Municipales : condamné à de la prison ferme en 1996, Alain Carignon tente un retour à Grenoble

Municipales : condamné à de la prison ferme en 1996, Alain Carignon tente un retour à Grenoble
Alain Carignon à Grenoble, le 8 septembre 2018.

, publié le vendredi 04 octobre 2019 à 11h47

Les derniers sondages le donnent 2e, loin derrière le maire sortant.

Ses 29 mois de prison, il en fait un atout. Condamné pour corruption à la fin des années 90, Alain Carignon va tenter en 2020 un retour à la mairie de Grenoble, ville dont il a été le maire pendant 12 ans.

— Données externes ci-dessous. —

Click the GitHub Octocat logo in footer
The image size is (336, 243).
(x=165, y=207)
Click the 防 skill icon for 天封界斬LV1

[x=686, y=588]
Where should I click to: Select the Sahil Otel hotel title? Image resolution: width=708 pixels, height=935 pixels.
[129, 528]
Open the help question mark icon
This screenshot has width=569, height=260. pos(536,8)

Vendredi 4 octobre, il assure à franceinfo qu'il se présente parce que la capitale iséroise est dans une situation "difficile".

"Dans le vie, on tombe, on chute, on se relève, confie-t-il. Ce qui est important, c'est quelles conséquences et quelles leçons on tire de ces chutes." Maire de Grenoble de 1983 à 1995, ministre de Jacques Chirac et d'Édouard Balladur, il avait été condamné en 1996 à 5 ans de prison dont un avec sursis, 5 ans d'inéligibilité et 400.000 francs d'amende pour corruption, abus de biens sociaux et subornation de témoins. Aujourd'hui, il se présente sans étiquette pour tenter de reconquérir la mairie. Selon un sondage Odoxa pour franceinfo, il arrive en deuxième position (20%) loin derrière le maire sortant, l'écologiste Éric Piolle (32%).

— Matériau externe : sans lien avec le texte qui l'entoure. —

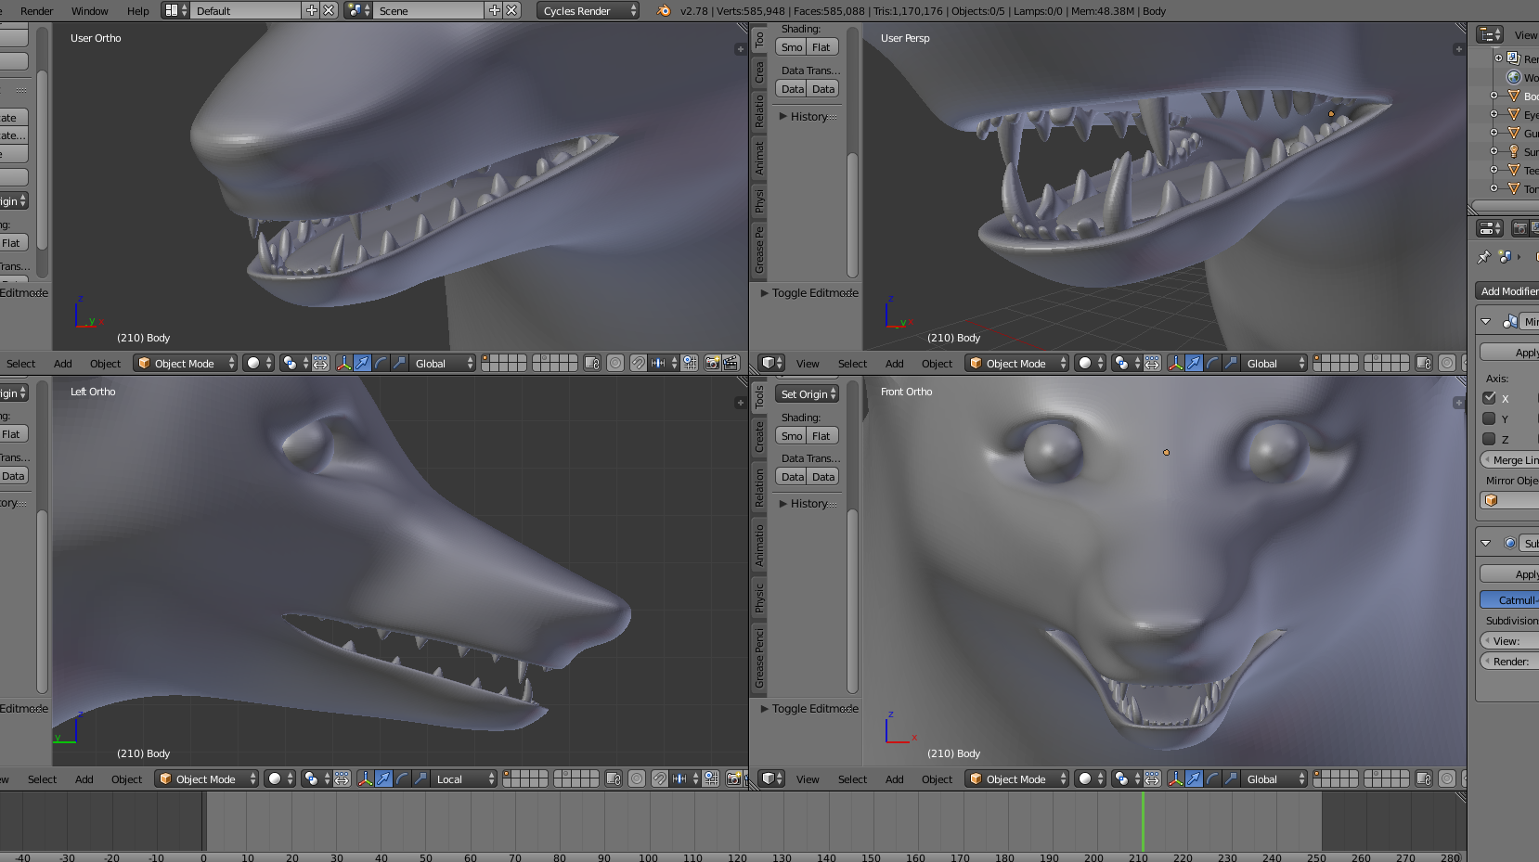This screenshot has height=862, width=1539.
Task: Enable the Y axis mirror checkbox
Action: (x=1490, y=418)
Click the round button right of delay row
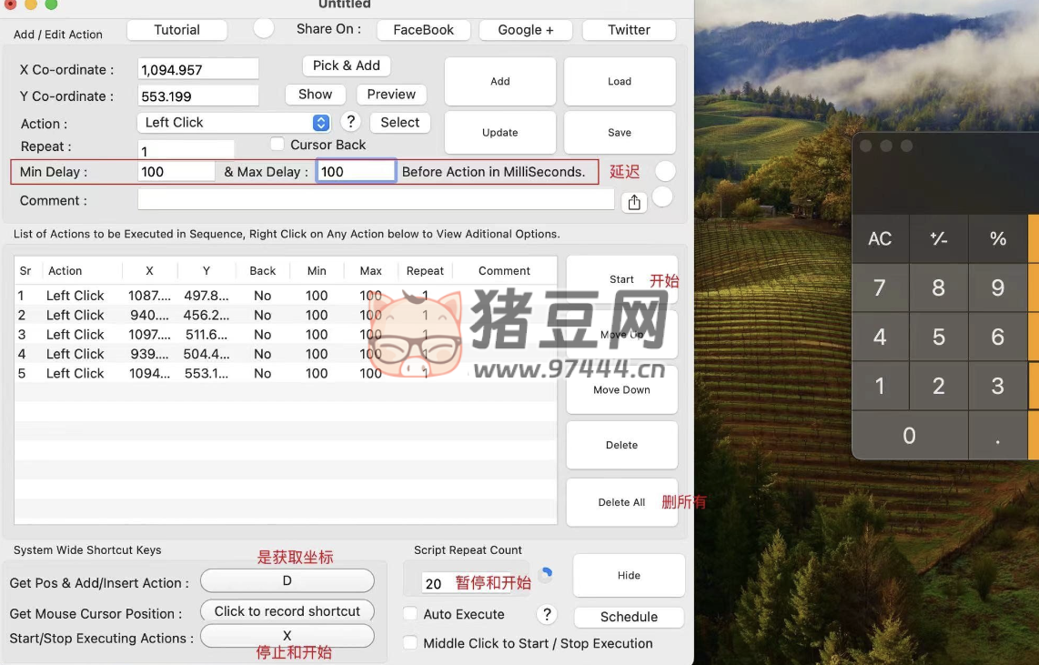The width and height of the screenshot is (1039, 665). click(665, 171)
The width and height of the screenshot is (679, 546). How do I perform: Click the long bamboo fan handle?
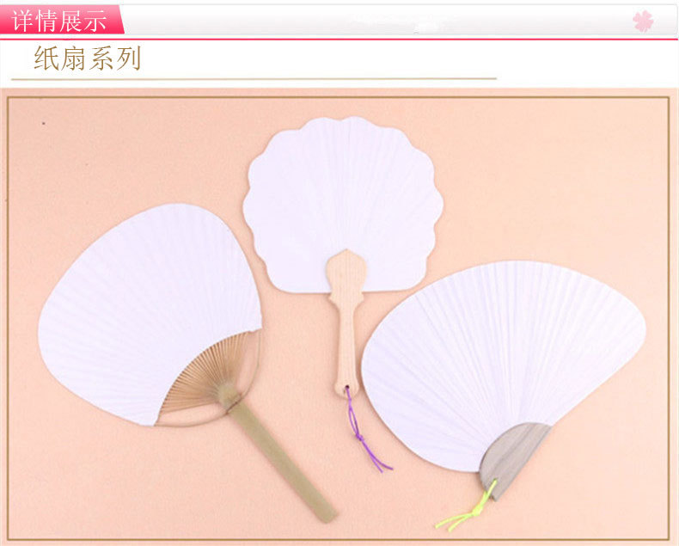coord(281,462)
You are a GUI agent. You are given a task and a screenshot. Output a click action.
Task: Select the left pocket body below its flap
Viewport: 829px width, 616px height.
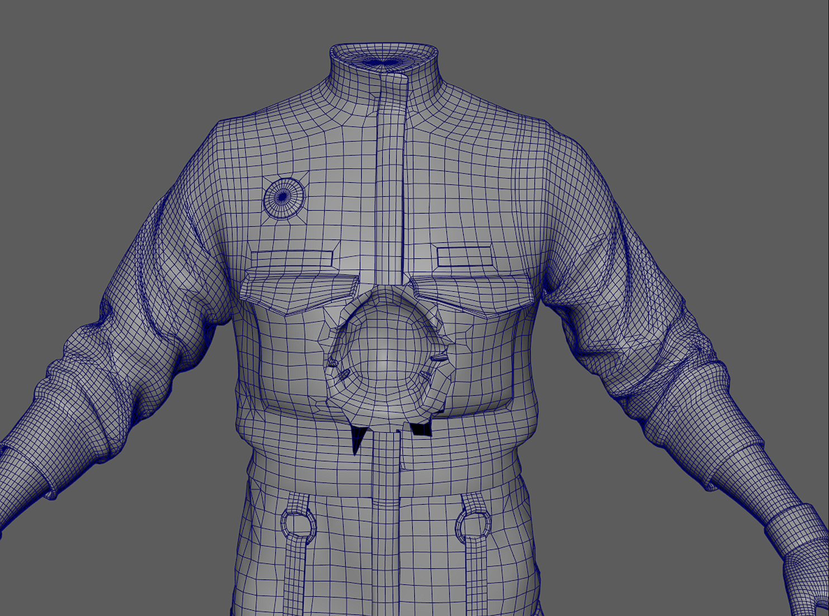click(x=285, y=357)
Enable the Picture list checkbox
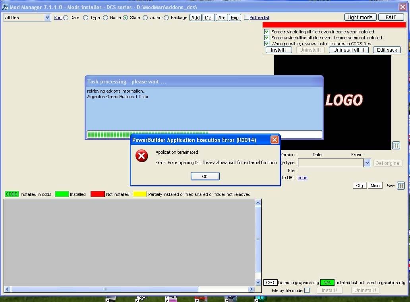 tap(246, 17)
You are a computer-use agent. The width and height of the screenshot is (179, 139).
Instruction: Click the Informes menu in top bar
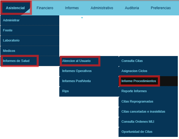tap(72, 8)

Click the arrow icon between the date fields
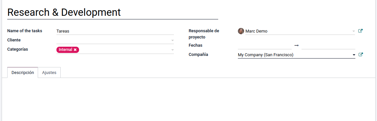coord(297,45)
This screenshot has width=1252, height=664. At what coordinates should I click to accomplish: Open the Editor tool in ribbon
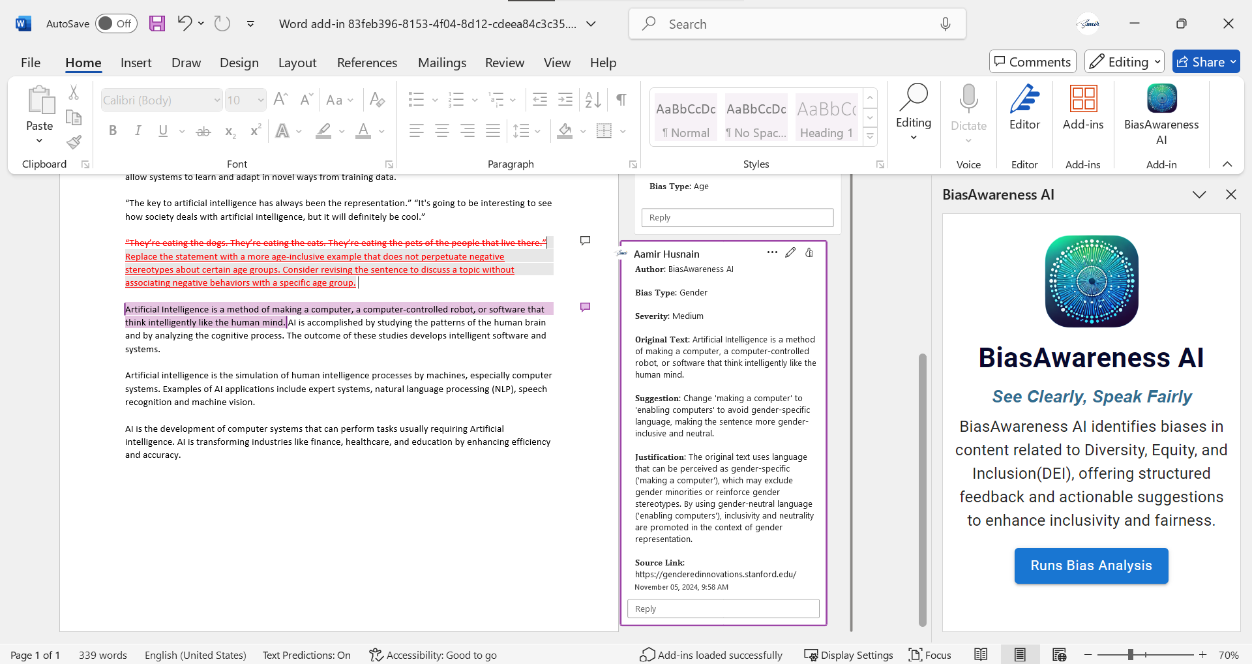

"Je suis totalement apaisé, et si Grenoble n'était pas dans cette situation difficile, je ne serai pas là, assure M. Carignon. On a habitué les Grenoblois à une certaine médiocrité." Et son statut d'homme politique français qui a passé le plus de temps en prison n'est pas un handicap pour tout le monde. "C'est un homme d'expérience, qui a vu, qui sait, qui a connu. Avec tous les coups qu'il reçoit et qu'il a reçus, il reste debout. Je trouve que c'est un homme de courage", explique à franceinfo le collectif Chérif Boutafa, qui envisage une alliance aux municipales.

Mais pour d'autres, c'est rédhibitoire : "Beurk, du dégoût, répond à franceinfo un Grenoblois interrogé sur Alain Carignon. On ne se représente pas après avoir été condamné."

"C'est vrai que c'est une espèce de fantôme qui revient du passé. Moi, je lui conseillerais plutôt de faire une psychanalyse", estime un autre habitant. D'autres encore assurent que c'est "inenvisageable de voter pour lui".

Une analyse partagée par le candidate LREM, Émilie Chalas. "Les Grenoblois n'ont pas la mémoire courte et je pense qu'il aura de toute façon un plafond de verre, assure-t-elle. Je ne crois pas à ce retour fracassant pour un projet nouveau. On ne fait pas du neuf avec de l'ancien."

Quant au maire sortant, Éric Piolle, il pense qu'Alain Carignon est "disqualifié".